Please put the material from the line containing "Expand the left side panel chevron" through the end of the material into a numbered list, skipping any blank lines. Leave out the pictures.

(Rows from a screen grounding dataset)
________________________________________
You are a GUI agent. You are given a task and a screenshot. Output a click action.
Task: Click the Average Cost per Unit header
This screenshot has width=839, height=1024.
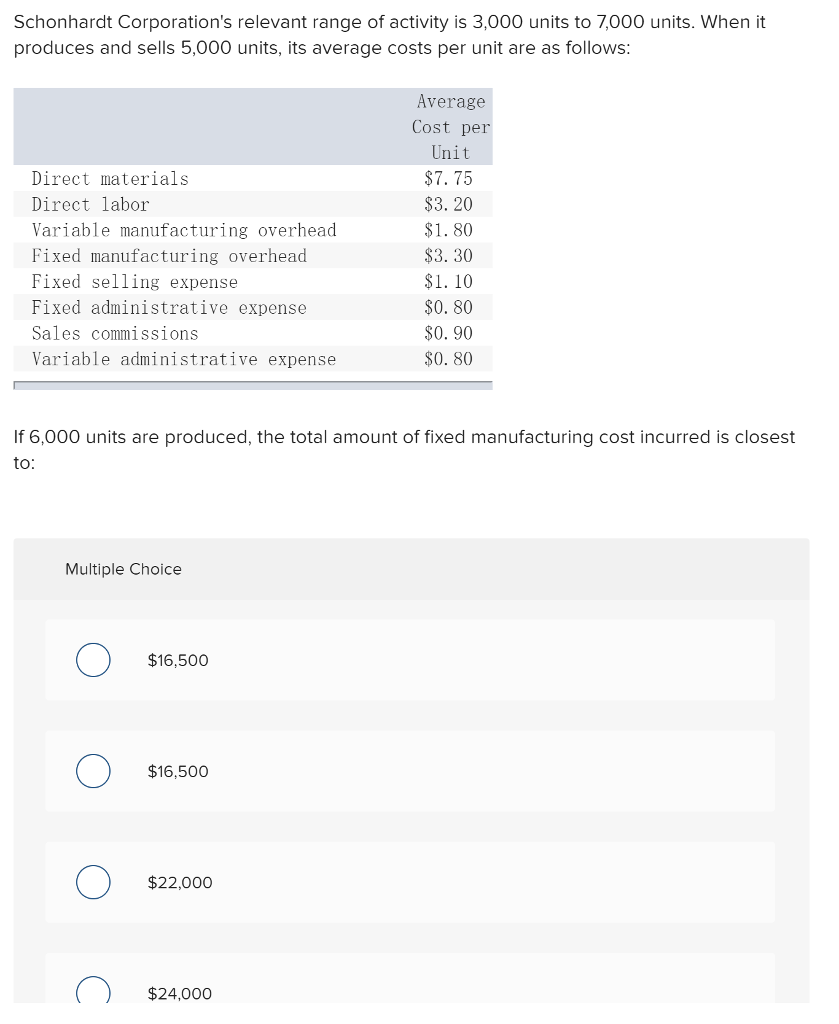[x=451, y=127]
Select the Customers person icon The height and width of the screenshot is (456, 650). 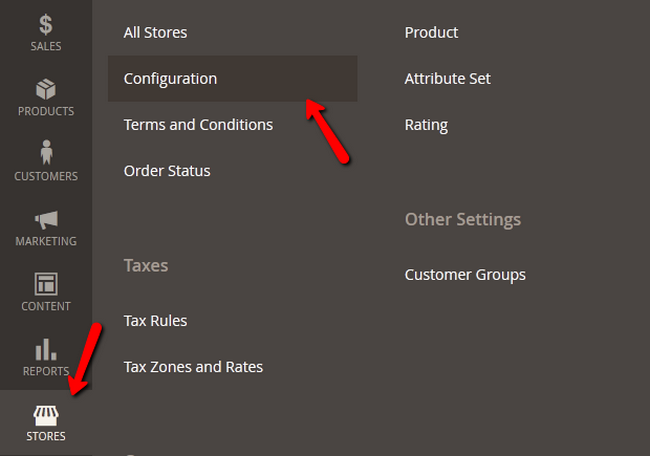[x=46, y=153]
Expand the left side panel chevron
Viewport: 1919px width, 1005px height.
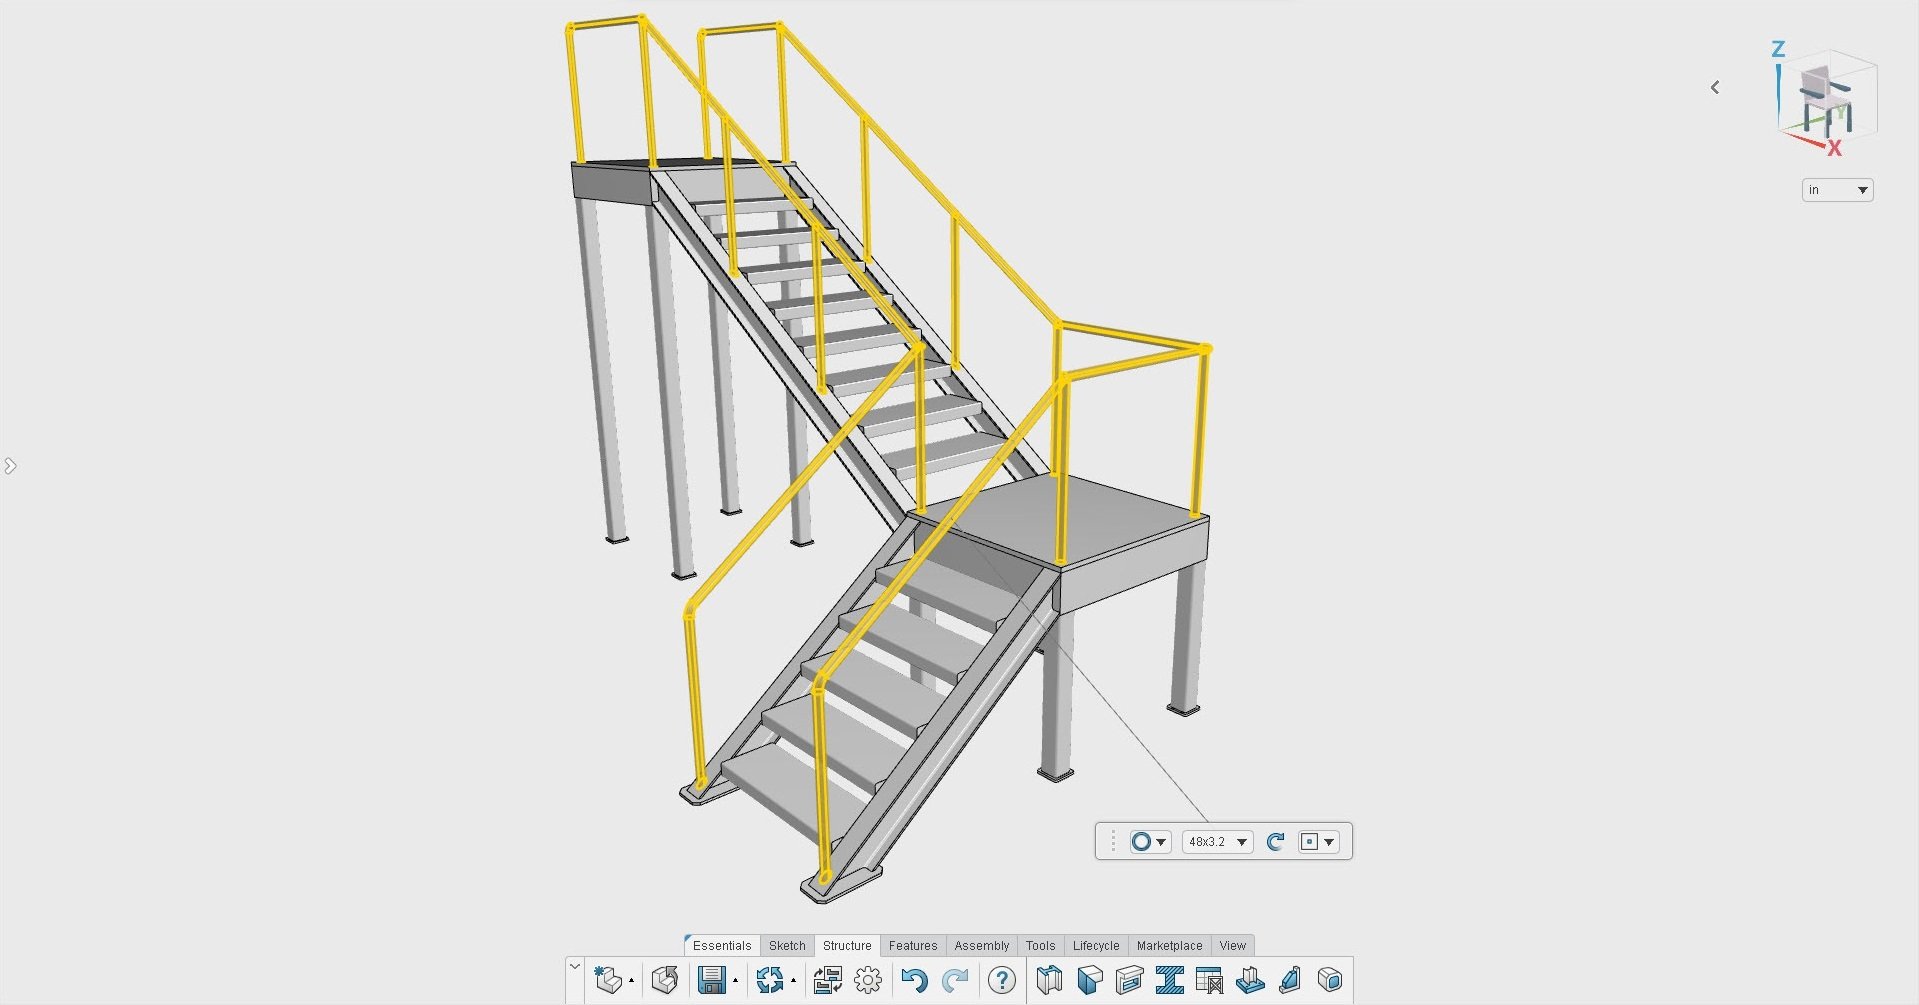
________________________________________
## FULL ANSWER
1. Expand the left side panel chevron
2. Viewport: 1919px width, 1005px height.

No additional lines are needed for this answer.